_EXERCISE GOAL_:
Copy out the stretch of rows from the start through the line that contains "Looking at the", including both ends, and leave the pictures out of your answer.

_MATERIAL SHOWN_:
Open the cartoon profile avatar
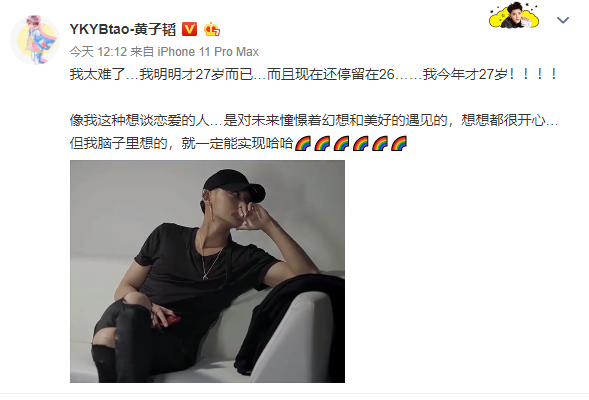589x400 pixels. point(35,40)
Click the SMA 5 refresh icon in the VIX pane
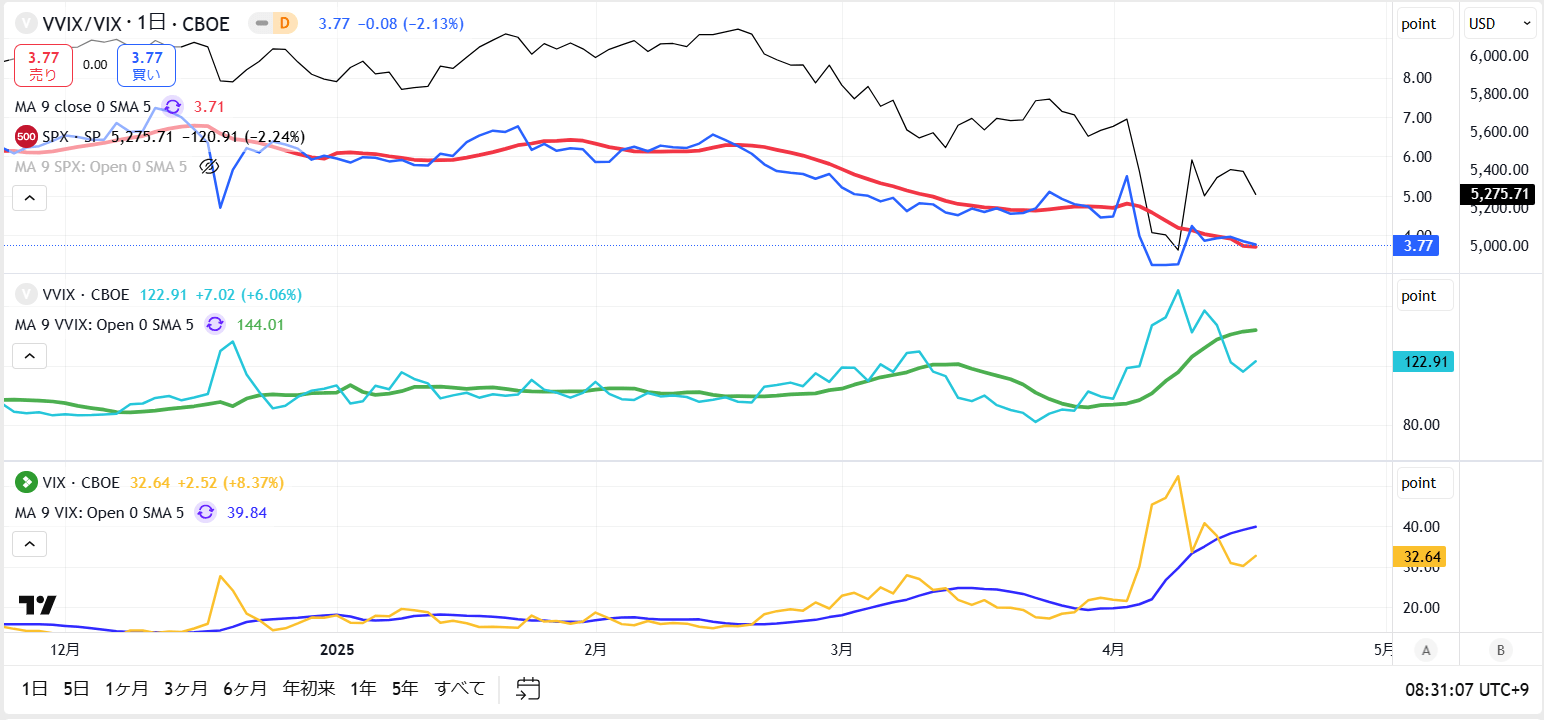 click(205, 512)
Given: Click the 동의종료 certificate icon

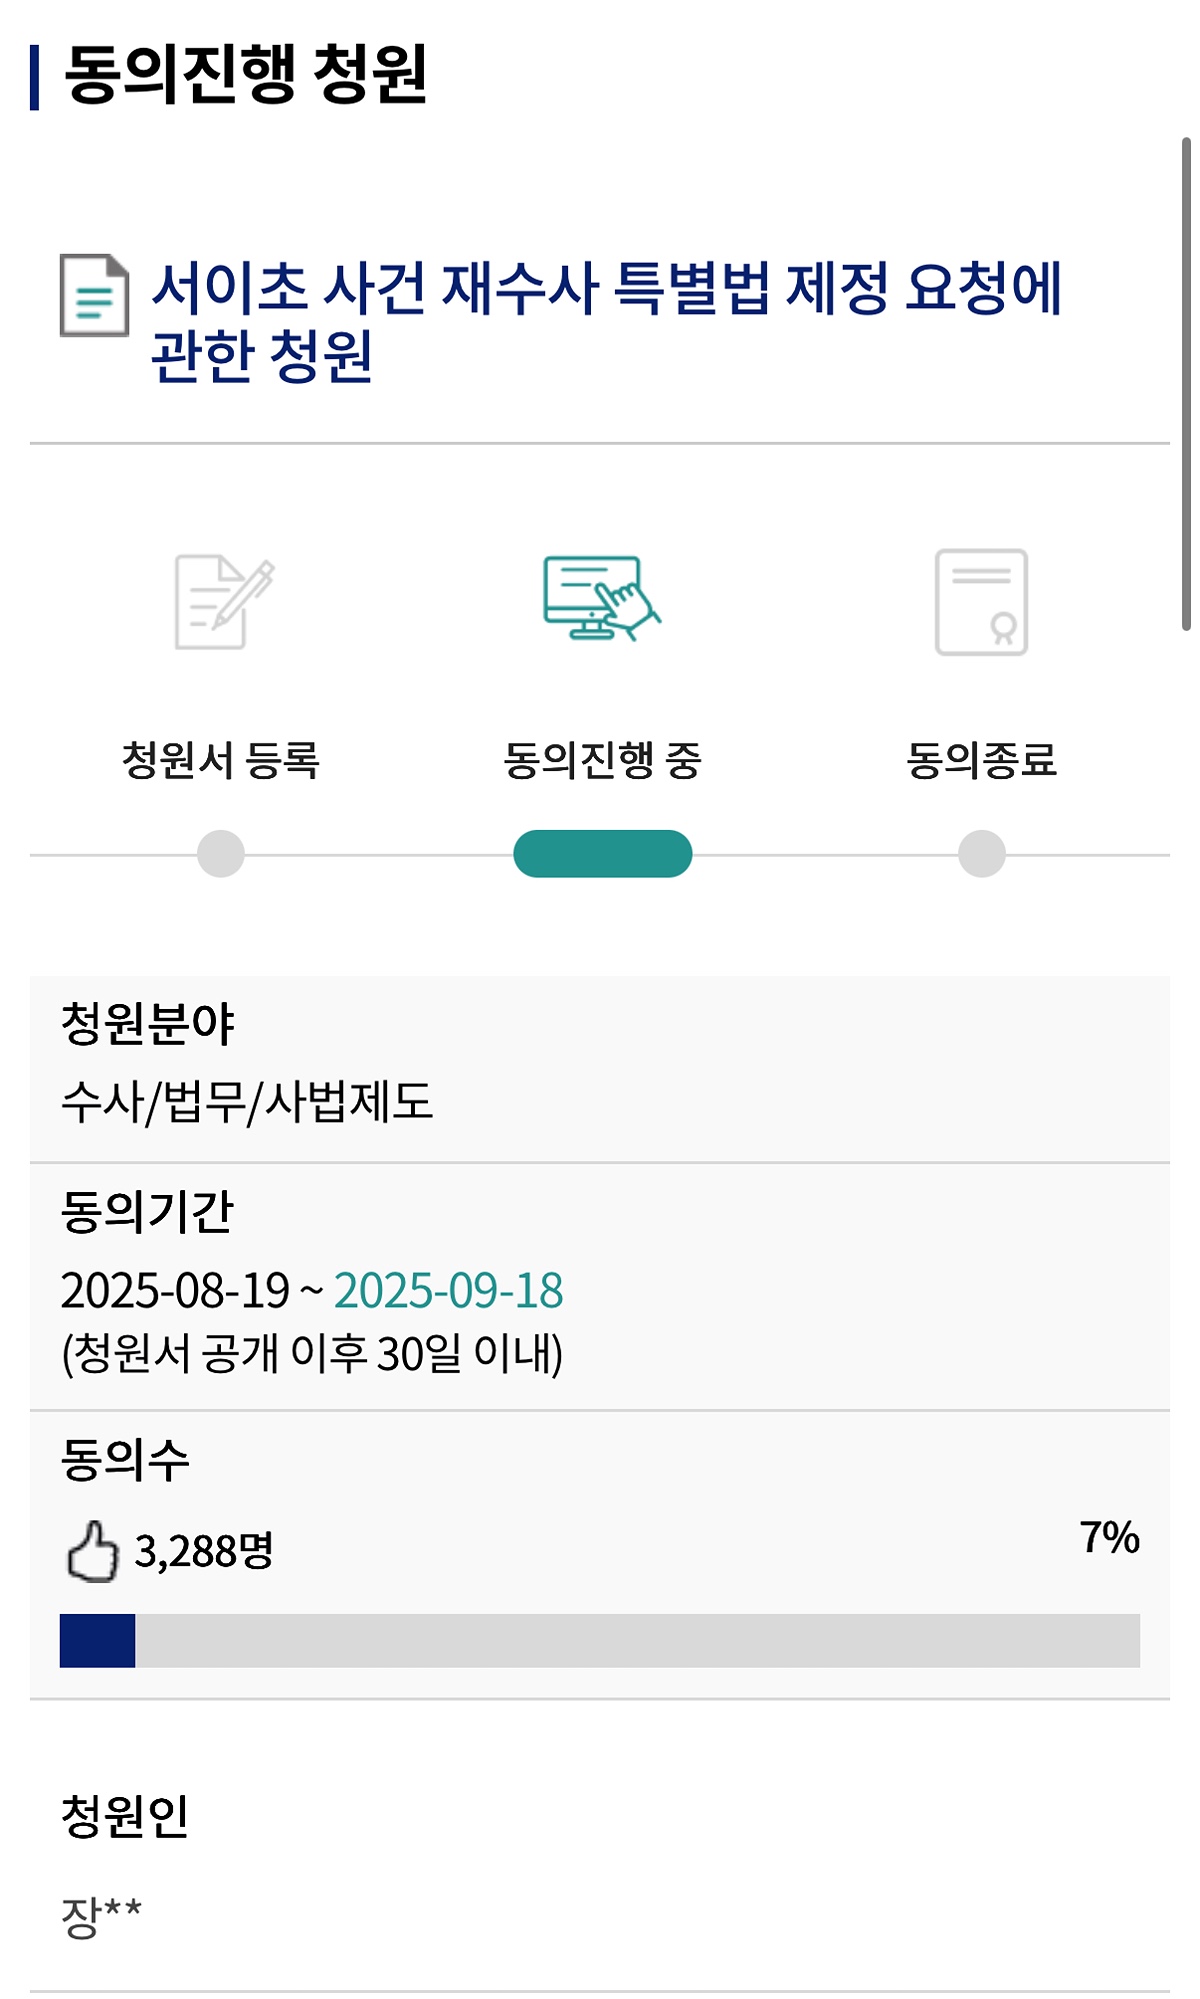Looking at the screenshot, I should pyautogui.click(x=981, y=602).
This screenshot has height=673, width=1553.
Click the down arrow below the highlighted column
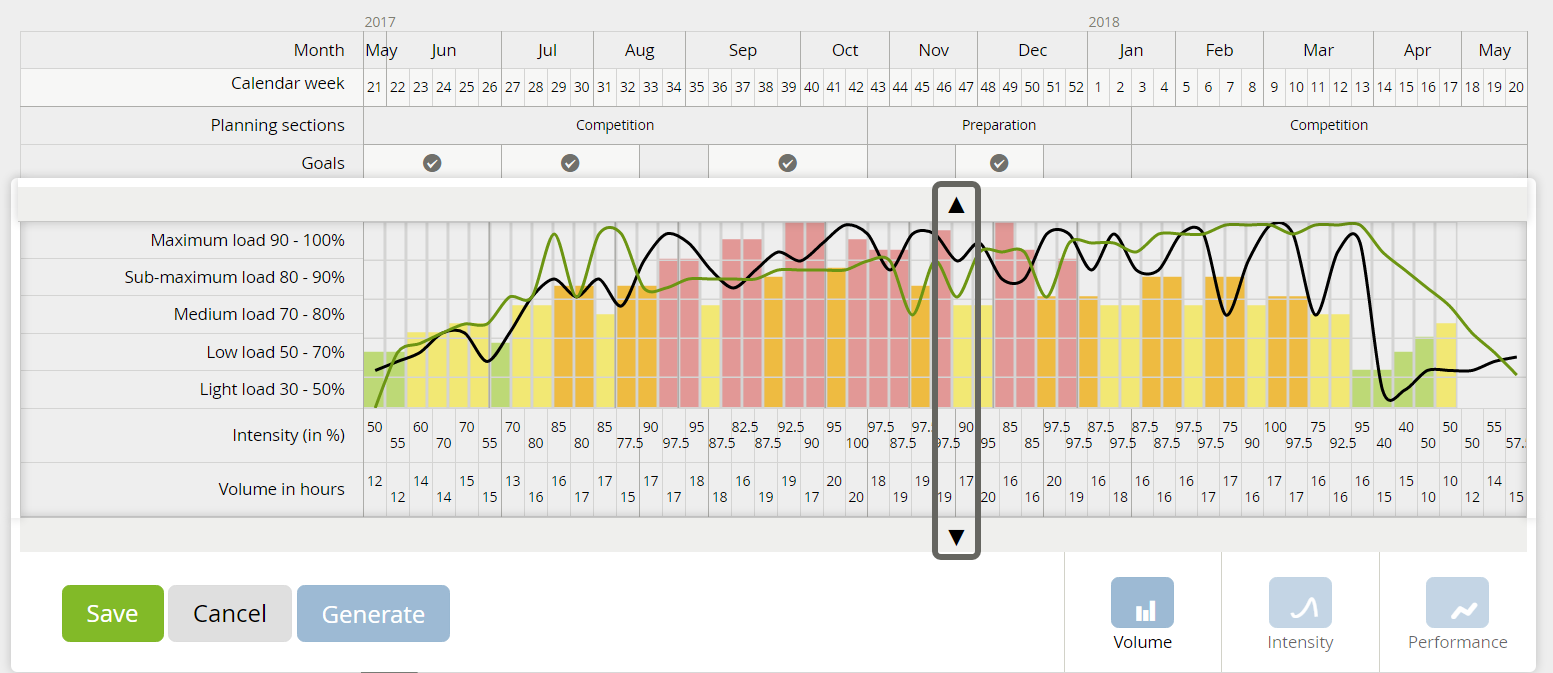coord(956,538)
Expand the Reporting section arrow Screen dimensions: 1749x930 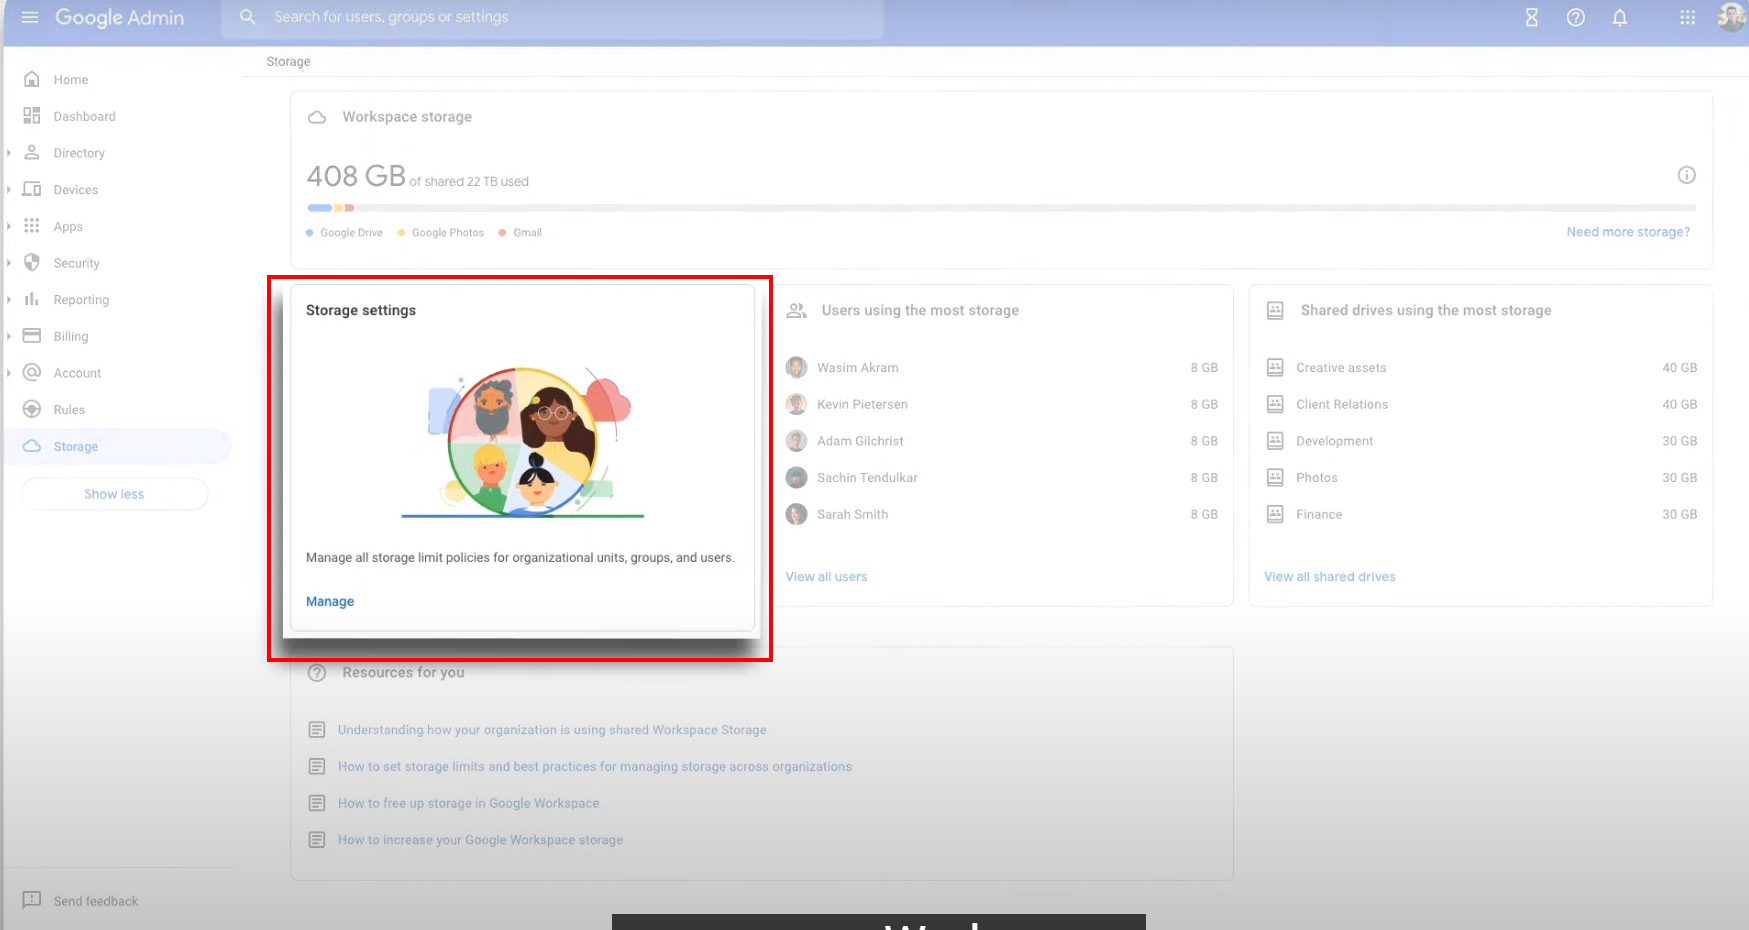tap(9, 300)
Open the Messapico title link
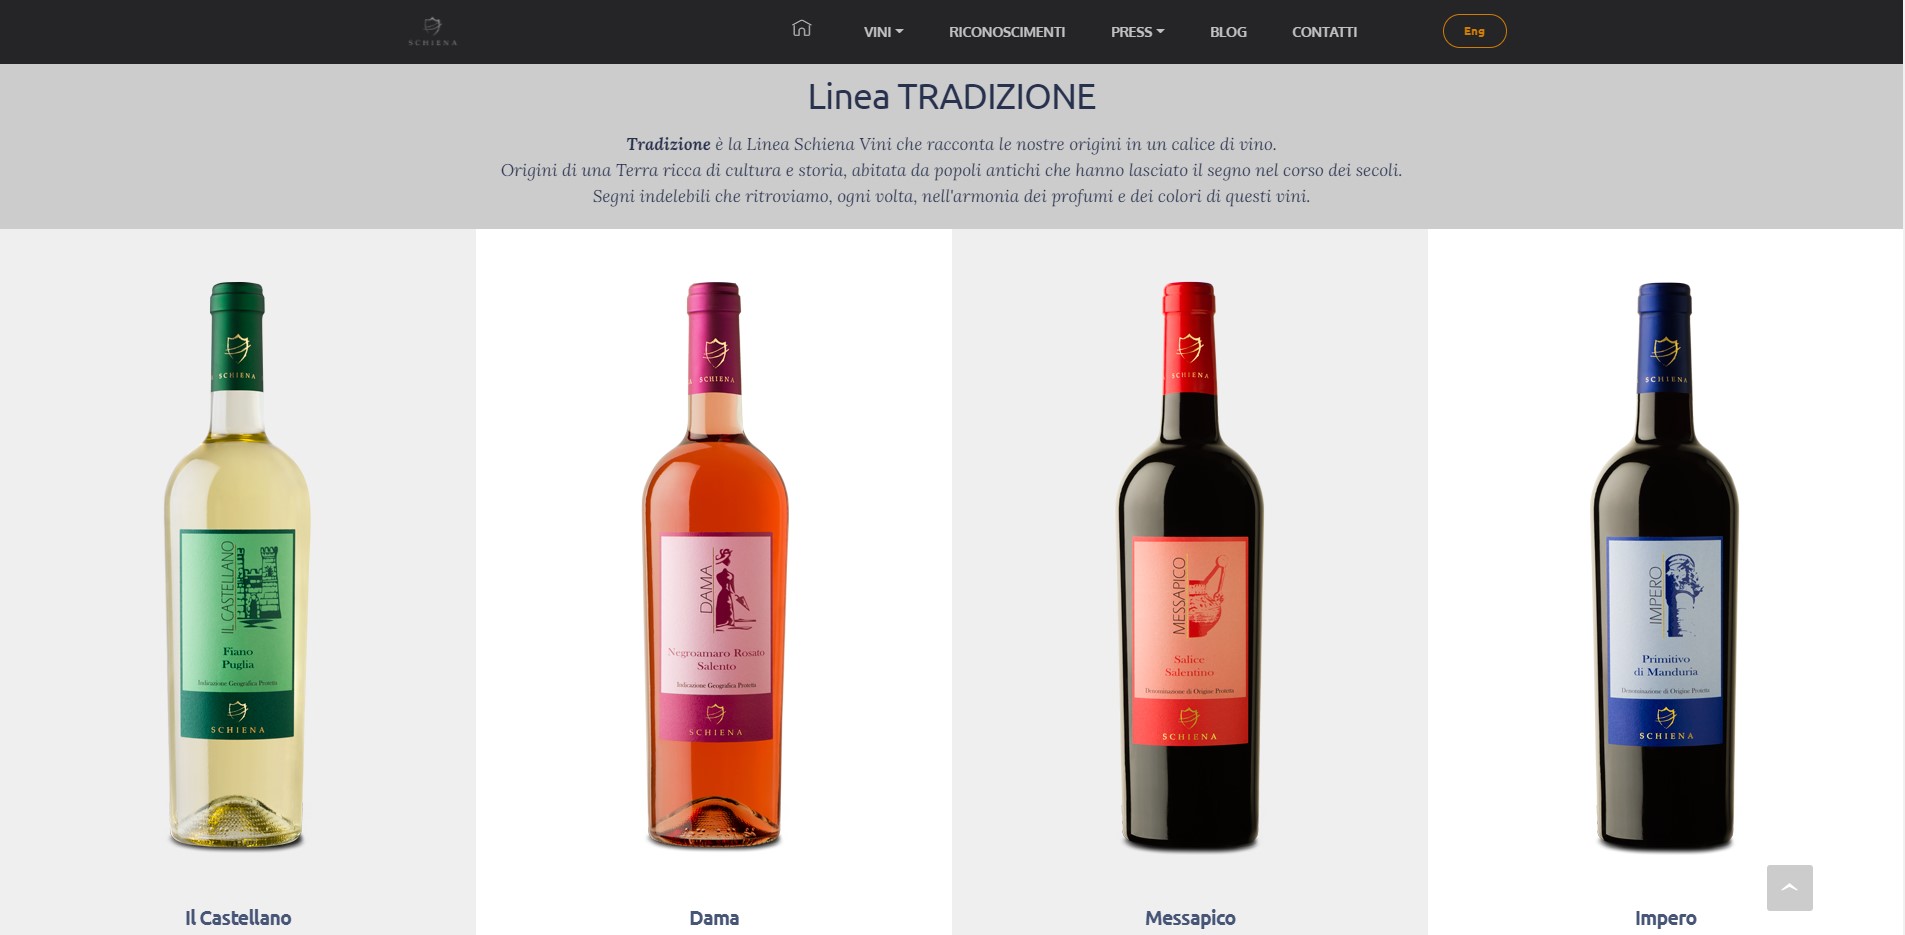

_COMPLETE ANSWER_:
Open the cartoon profile avatar
589x400 pixels. point(35,40)
Click the SMA 5 refresh icon in the VIX pane
 click(205, 512)
Given: Click the 동의종료 certificate icon

Looking at the screenshot, I should pyautogui.click(x=981, y=602).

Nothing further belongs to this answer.